▶ [EXERCISE]
Nothing is needed except the lines below that run from the one with "Given: Open the Home menu item" through the one with "This screenshot has height=600, width=800.", repeated exactly.
*** INPUT MATERIAL
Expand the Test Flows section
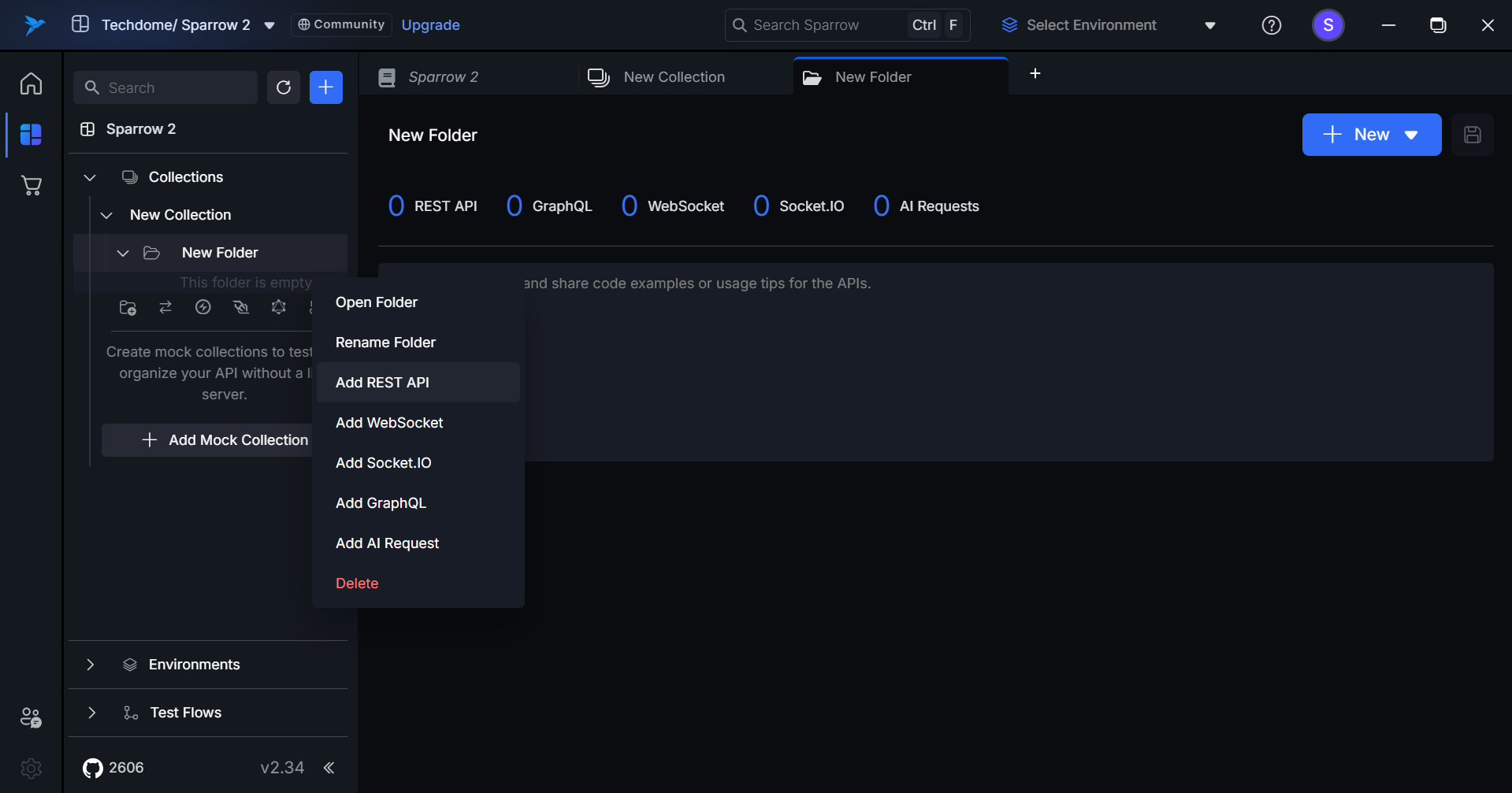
******
*** INPUT MATERIAL
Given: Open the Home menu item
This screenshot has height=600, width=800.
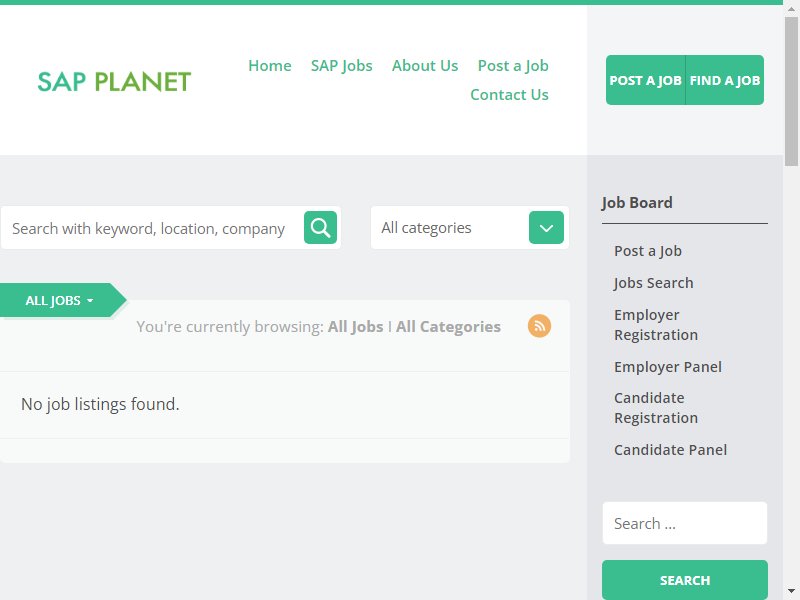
******
*** INPUT MATERIAL
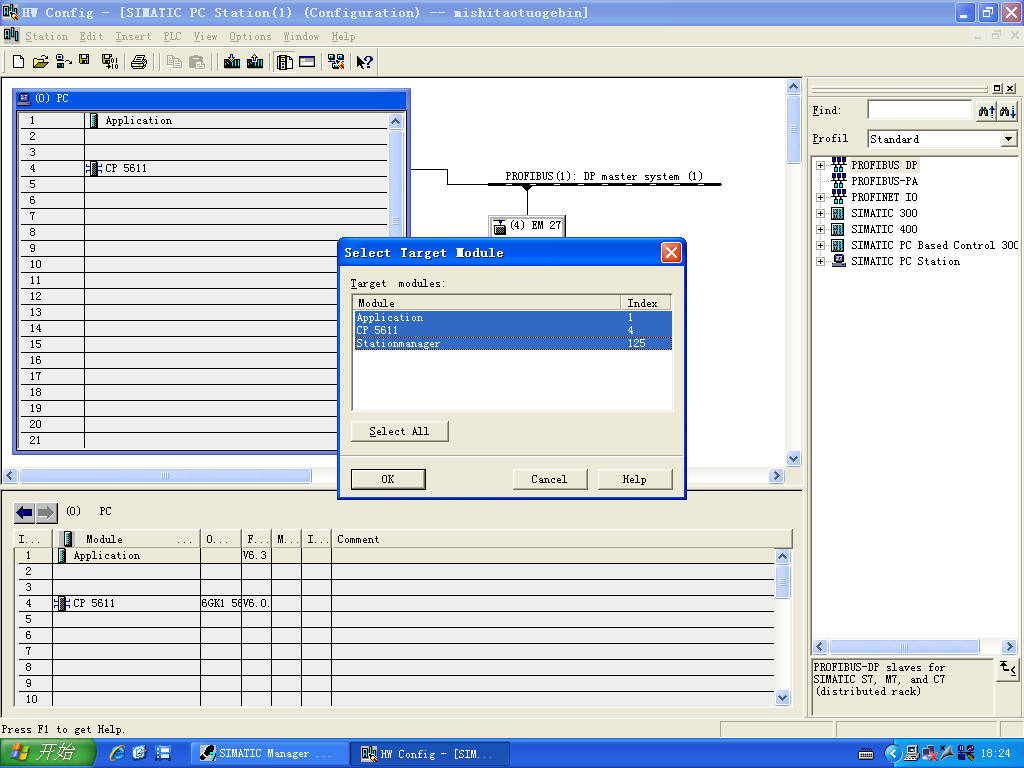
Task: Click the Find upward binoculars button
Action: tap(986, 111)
******
▶ [SOLUTION TO THIS PROBLEM]
Given: Open the Home menu item
This screenshot has height=600, width=800.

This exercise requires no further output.